Tesla Motors Joining NASDAQ-100 Stock Index On Monday

July 12th, 2013 by  

Tesla Motors’ stock will now be featured — as of Monday, July 15th — on the elite NASDAQ-100 Stock Index. The announcement is no real surprise, though, given the year that Tesla has had — the stock has risen to new highs, debts have been paid off, the company hit its first quarterly profit, and the company is continuing to move towards the release of the upcoming Model X.

Image Credit: Tesla Model S via Flickr CC

Image Credit: Tesla Model S via Flickr CC

The NASDAQ-100 Stock Index is a listing of the 100 largest non-financial companies on the NASDAQ, and as such, Tesla’s (TSLA) move onto the list means that it’s kicking someone else off. In this case, that is the computer technology company Oracle Corporation, which will now be moved to the New York Stock Exchange.

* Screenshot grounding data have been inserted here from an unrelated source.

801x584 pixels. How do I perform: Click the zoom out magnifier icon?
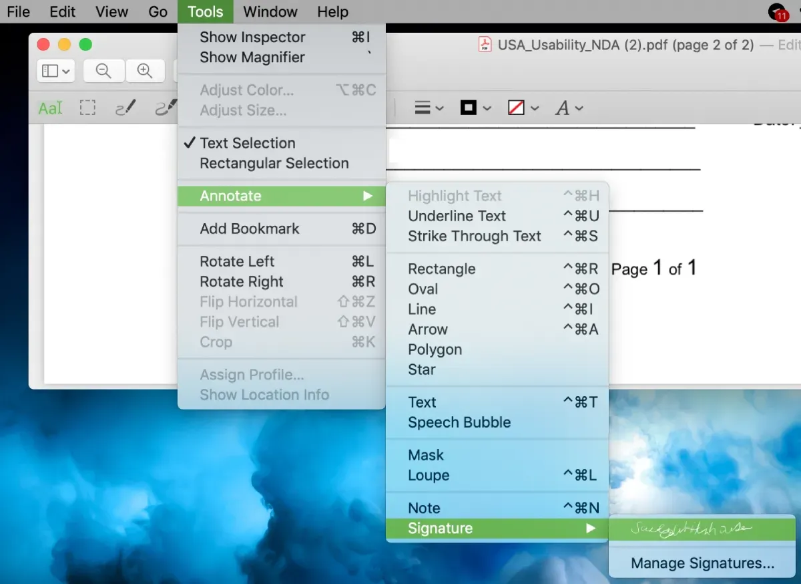point(103,71)
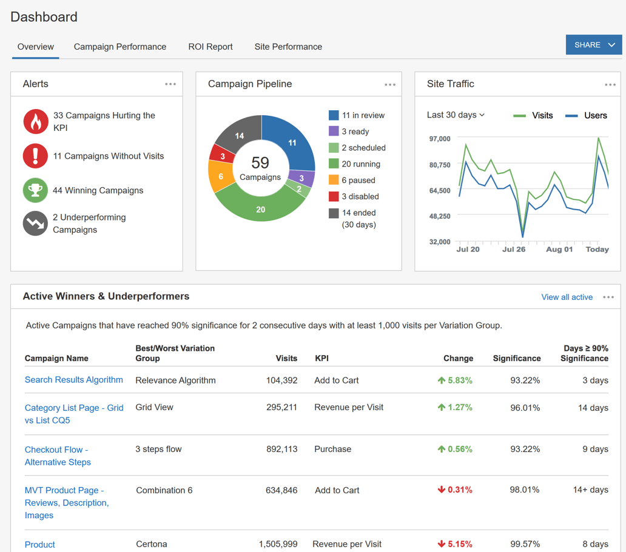Screen dimensions: 626x552
Task: Click the red flame alert icon
Action: pos(35,121)
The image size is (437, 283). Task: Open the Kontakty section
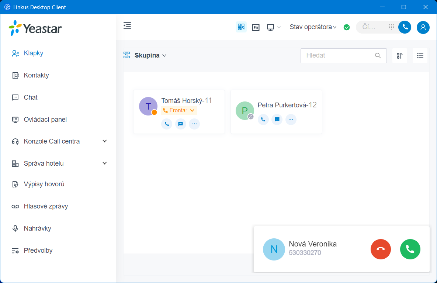[x=36, y=75]
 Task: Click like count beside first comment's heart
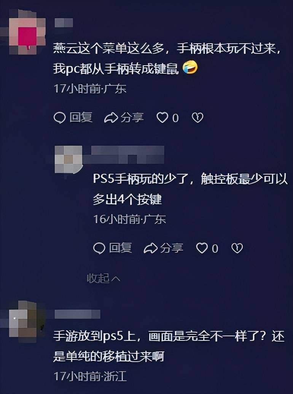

Autoblog Green has more: “Tesla Motors currently has a market capitalization of approximately $12.8 billion. There have been other NASDAQ-100 changes this year, none of them automotive: Starz Inc kicked off Liberty Media, only to see Kraft Foods give Starz the boot. Liberty Media then returned and kicked off Virgin Media. Netflix also replaced Perrigo. The list is always in flux, with about two dozen changes taking place in 2012 and about 10 in 2011. Other automotive-related companies presently on the list include O’Reilly Automotive and Paccar.”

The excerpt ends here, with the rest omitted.